The experimental data were analyzed by two factor analysis of variance and was used in IBM SPSS Statistics 22 software, and the model was designated as the interaction between the variety and the amount of rape returned to the field [33]. The main effects were compared, and the confidence interval was adjusted by LSD method. The significance level was 0.05, and the confidence interval was 95%. Duncan’s method was used to compare the differences in one-way analysis of variance. WPS Office 2021 was used to sort out the test data and make charts.

3. Results

3.1. Available Selenium in Soil

It can be seen from Table 1 that the effect of each treatment on the soil available selenium content on the day of rape returning to the field was not significant (0.05 level). There was no significant difference in available selenium content of soil sampled at different time in F1 treatment. The return amount of selenium-enriched rape (F2–F6) had a significant effect on the soil available selenium content at other sampling times (0.01 level).

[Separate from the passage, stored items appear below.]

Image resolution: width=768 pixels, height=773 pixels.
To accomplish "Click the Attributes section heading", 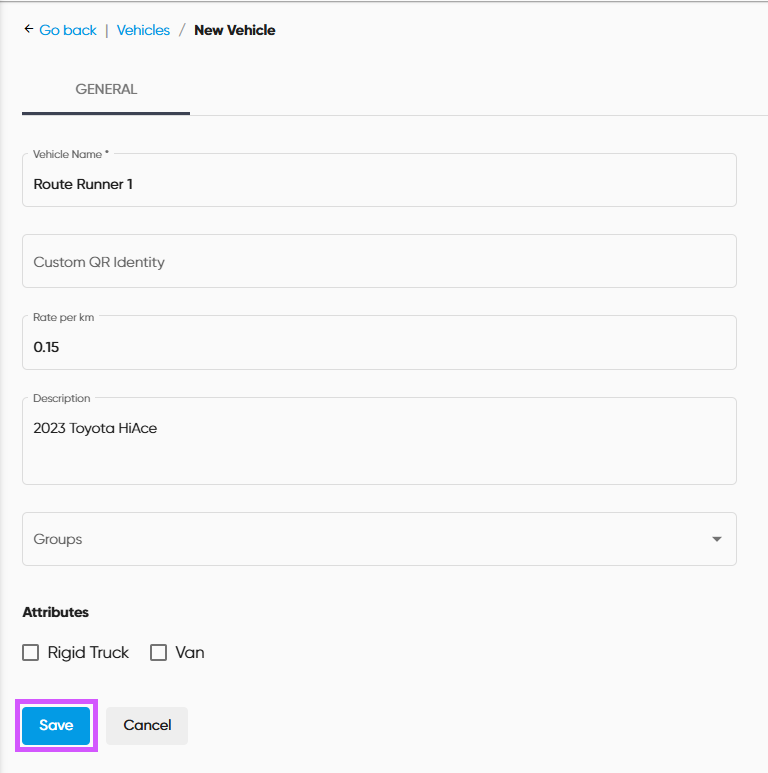I will [55, 612].
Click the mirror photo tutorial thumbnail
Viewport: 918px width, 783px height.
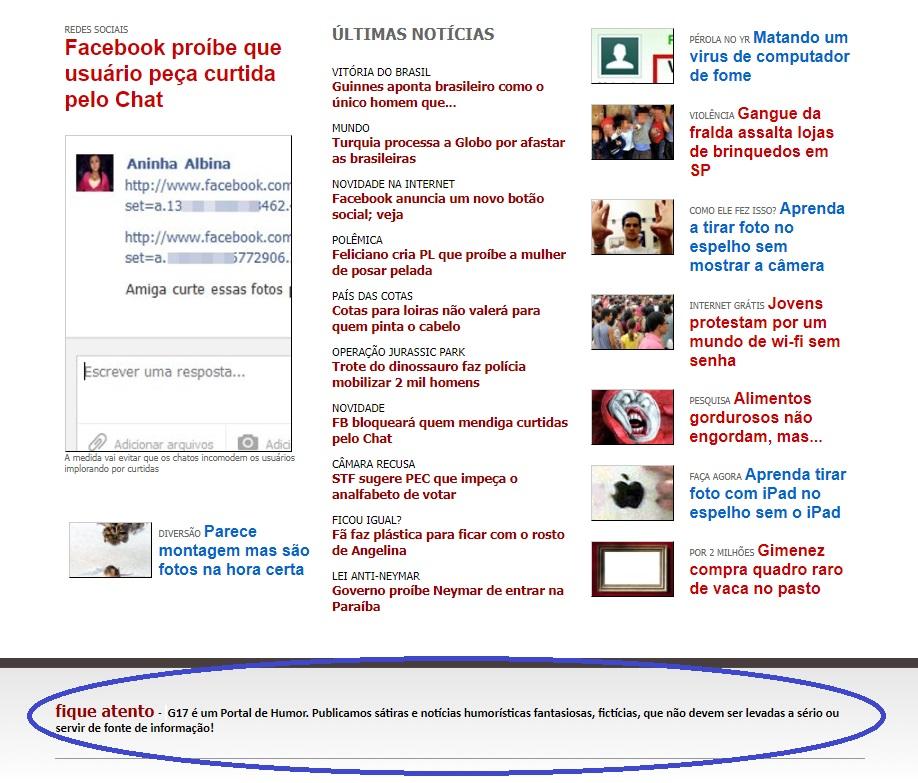[632, 227]
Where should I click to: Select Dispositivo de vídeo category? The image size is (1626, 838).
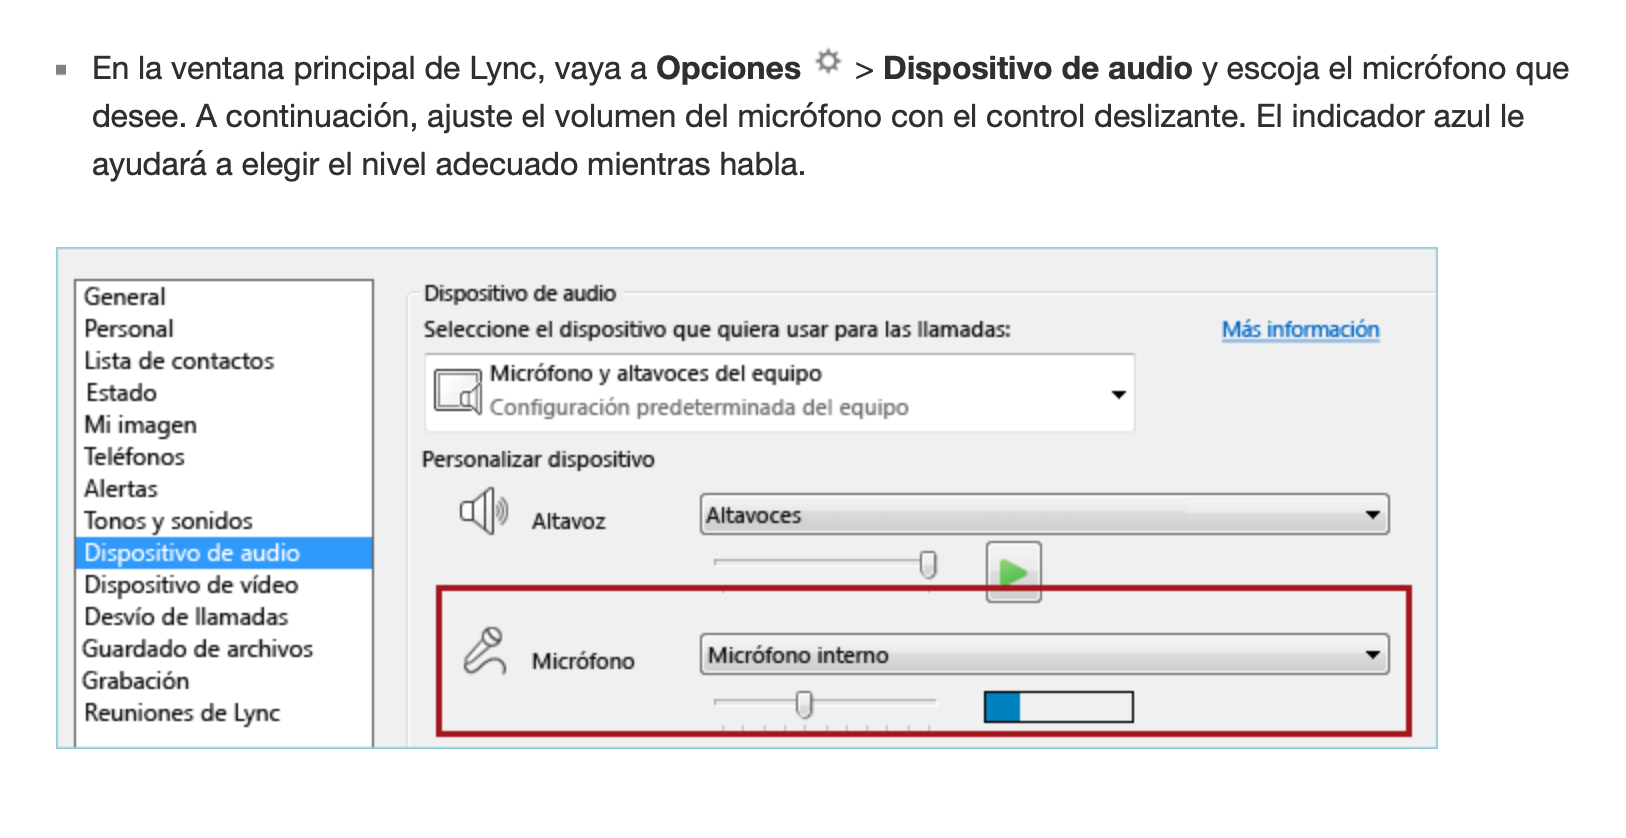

It can be seen from Figure 2 that with the increase of the amount of selenium-rich rape returned to the field, the available selenium in the soil showed an increasing trend. On the day of rice transplanting, the available selenium content of F2, F3, F4, F5, and F6 significantly increased by 13.73%, 23.36%, 29.51%, 33.79%, and 36.12%, compared with F1, respectively. The difference between F5 and F4, F5 and F6 was not significant, and the difference between other treatments was significant. At the tillering stage, the available Se content of F2, F3, F4, F5, and F6 increased significantly by 54.60%, 82.12%, 106.48%, 122.97%, and 130.98%, compared with F1, respectively. At the jointing stage, the available Se contents of F2, F3, F4, F5, and F6 were 53.67%, 80.85%, 96.30%, 114.81%, and 119.47% higher than that of F1, significantly. The differences between treatments were significant except between F5 and F6. The available Se content of F2, F3, F4, F5, and F6 increased, respectively, by 44.88%, 72.21%, 87.59%, 102.34%, and 105.08% compared with F1 at the heading stage of poplar. The differences between treatments were significant except between F5 and F6. At maturity, compared with F1, the available Se content of F2, F3, F4, F5, and F6 increased by 40.62%, 71.88%, 84.99%, 97.35%, and 101.41%, respectively, and the difference was significant. The differences between each treatment were significant except between F5 and F6.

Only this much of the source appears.